Exercise instructions: Would you print the records as they stand, down to the last character?

Supplied entries:

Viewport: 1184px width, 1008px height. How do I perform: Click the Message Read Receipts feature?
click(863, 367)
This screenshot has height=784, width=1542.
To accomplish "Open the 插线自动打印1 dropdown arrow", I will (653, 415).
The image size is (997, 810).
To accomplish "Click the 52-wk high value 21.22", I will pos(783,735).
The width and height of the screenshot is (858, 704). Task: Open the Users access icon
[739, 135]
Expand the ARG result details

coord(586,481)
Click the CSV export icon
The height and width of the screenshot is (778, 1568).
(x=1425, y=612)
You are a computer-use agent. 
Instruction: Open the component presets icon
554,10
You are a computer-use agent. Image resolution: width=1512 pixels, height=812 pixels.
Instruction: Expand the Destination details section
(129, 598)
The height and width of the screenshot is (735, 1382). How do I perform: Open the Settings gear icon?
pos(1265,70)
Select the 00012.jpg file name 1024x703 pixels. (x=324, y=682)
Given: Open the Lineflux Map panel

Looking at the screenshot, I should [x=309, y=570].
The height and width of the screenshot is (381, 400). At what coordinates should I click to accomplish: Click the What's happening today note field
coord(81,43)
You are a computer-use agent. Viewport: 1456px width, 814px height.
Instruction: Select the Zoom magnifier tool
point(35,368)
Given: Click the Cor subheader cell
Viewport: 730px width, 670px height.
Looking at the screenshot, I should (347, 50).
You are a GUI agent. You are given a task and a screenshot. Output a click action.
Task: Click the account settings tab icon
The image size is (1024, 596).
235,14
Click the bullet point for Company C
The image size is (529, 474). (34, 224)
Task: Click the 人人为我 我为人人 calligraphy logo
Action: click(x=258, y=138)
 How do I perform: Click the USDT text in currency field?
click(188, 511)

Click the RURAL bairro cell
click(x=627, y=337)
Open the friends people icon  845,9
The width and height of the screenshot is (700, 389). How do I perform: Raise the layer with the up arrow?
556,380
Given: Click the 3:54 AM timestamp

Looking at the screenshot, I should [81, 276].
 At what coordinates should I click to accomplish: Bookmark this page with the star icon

Expected answer:
Viewport: 1184px width, 1008px height. How do I perform: Click the Message Read Receipts feature?
click(863, 367)
This screenshot has height=784, width=1542.
To accomplish "Open the 插线自动打印1 dropdown arrow", I will (653, 415).
The image size is (997, 810).
To accomplish "Click the 52-wk high value 21.22", I will pos(783,735).
The width and height of the screenshot is (858, 704). Task: Open the Users access icon
[739, 135]
Expand the ARG result details

coord(586,481)
Click the CSV export icon
The height and width of the screenshot is (778, 1568).
(x=1425, y=612)
You are a computer-use agent. 
Instruction: Open the component presets icon
554,10
You are a computer-use agent. Image resolution: width=1512 pixels, height=812 pixels.
Instruction: Expand the Destination details section
(129, 598)
The height and width of the screenshot is (735, 1382). How do I perform: Open the Settings gear icon?
pos(1265,70)
Select the 00012.jpg file name 1024x703 pixels. (x=324, y=682)
Given: Open the Lineflux Map panel

Looking at the screenshot, I should [x=309, y=570].
The height and width of the screenshot is (381, 400). At what coordinates should I click to accomplish: Click the What's happening today note field
coord(81,43)
You are a computer-use agent. Viewport: 1456px width, 814px height.
Instruction: Select the Zoom magnifier tool
point(35,368)
Given: Click the Cor subheader cell
Viewport: 730px width, 670px height.
Looking at the screenshot, I should (347, 50).
You are a GUI agent. You are given a task and a screenshot. Output a click action.
Task: Click the account settings tab icon
The image size is (1024, 596).
235,14
Click the bullet point for Company C
The image size is (529, 474). (34, 224)
Task: Click the 人人为我 我为人人 calligraphy logo
Action: click(x=258, y=138)
 How do I perform: Click the USDT text in currency field?
click(188, 511)

Click the RURAL bairro cell
click(x=627, y=337)
Open the friends people icon  845,9
The width and height of the screenshot is (700, 389). How do I perform: Raise the layer with the up arrow?
556,380
Given: Click the 3:54 AM timestamp

Looking at the screenshot, I should [81, 276].
 At what coordinates should I click to accomplish: Bookmark this page with the star icon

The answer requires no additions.